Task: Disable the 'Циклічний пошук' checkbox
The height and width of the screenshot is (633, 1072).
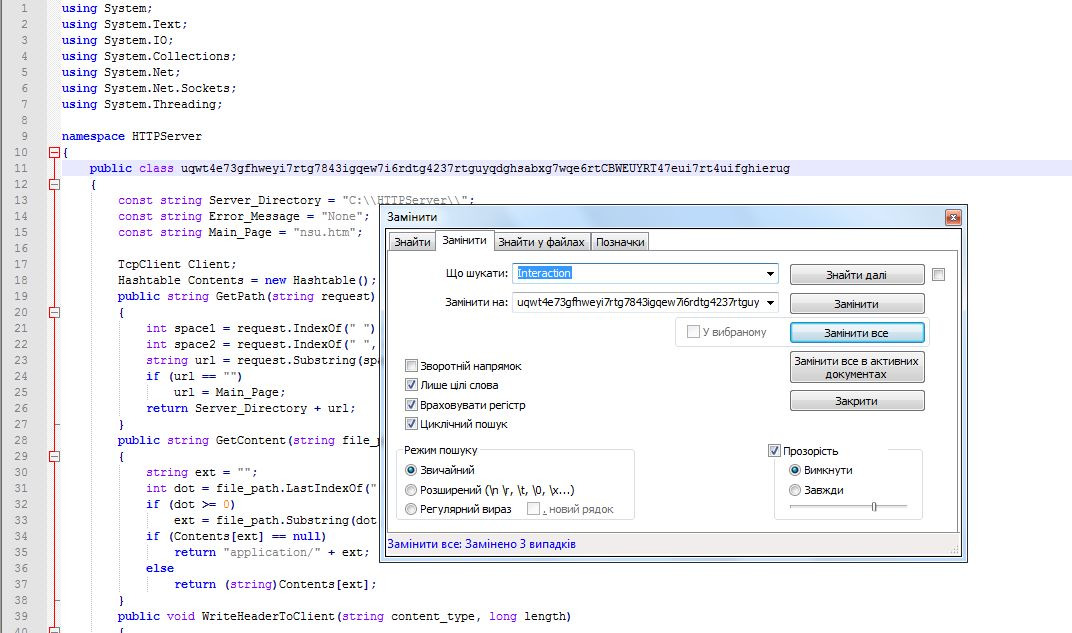Action: click(x=412, y=424)
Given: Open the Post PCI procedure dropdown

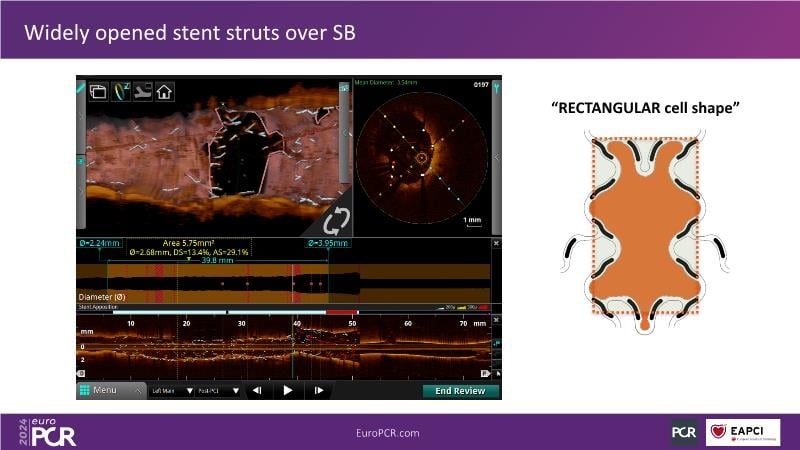Looking at the screenshot, I should click(x=218, y=391).
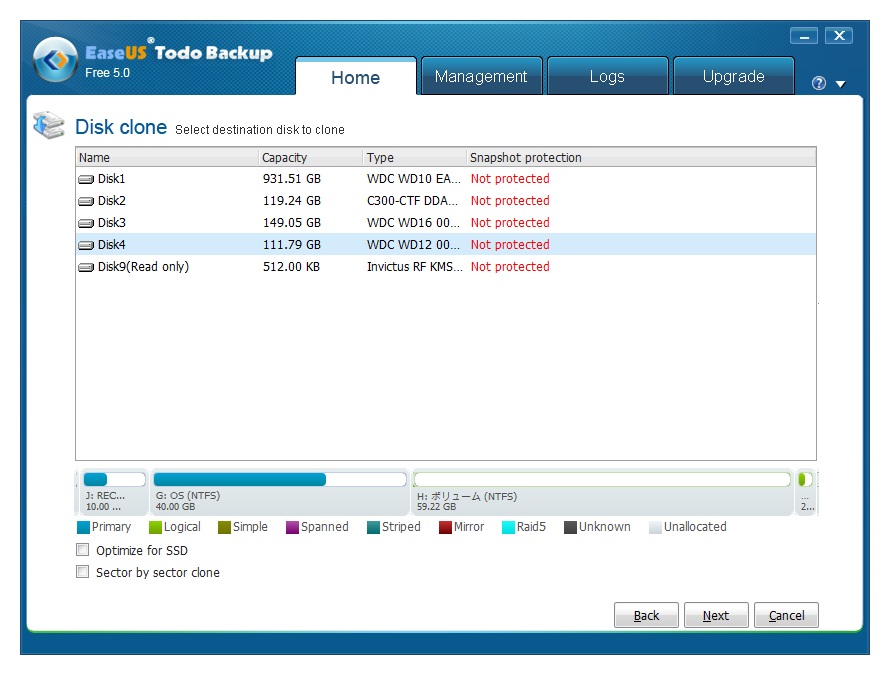The width and height of the screenshot is (890, 675).
Task: Open the Logs tab
Action: pyautogui.click(x=607, y=77)
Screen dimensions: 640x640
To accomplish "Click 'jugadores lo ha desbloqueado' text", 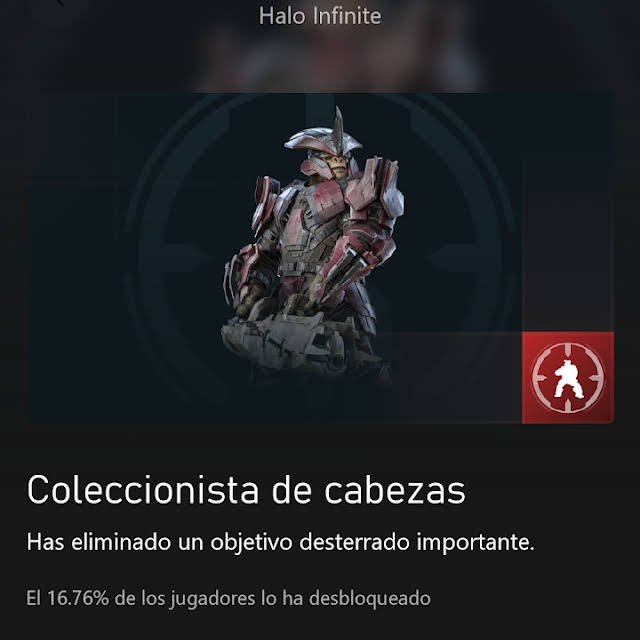I will [300, 599].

-- -- --

Please restate the material above line by line, exactly, beginning at its first line and ending with the line that contains "Screen dimensions: 640x640", without any pictures.

Task: Disable the 'Циклічний пошук' checkbox
The height and width of the screenshot is (633, 1072).
Action: click(x=412, y=424)
Given: Open the Post PCI procedure dropdown

Looking at the screenshot, I should click(x=218, y=391).
The width and height of the screenshot is (890, 675).
Task: Open the Logs tab
Action: pyautogui.click(x=607, y=77)
Screen dimensions: 640x640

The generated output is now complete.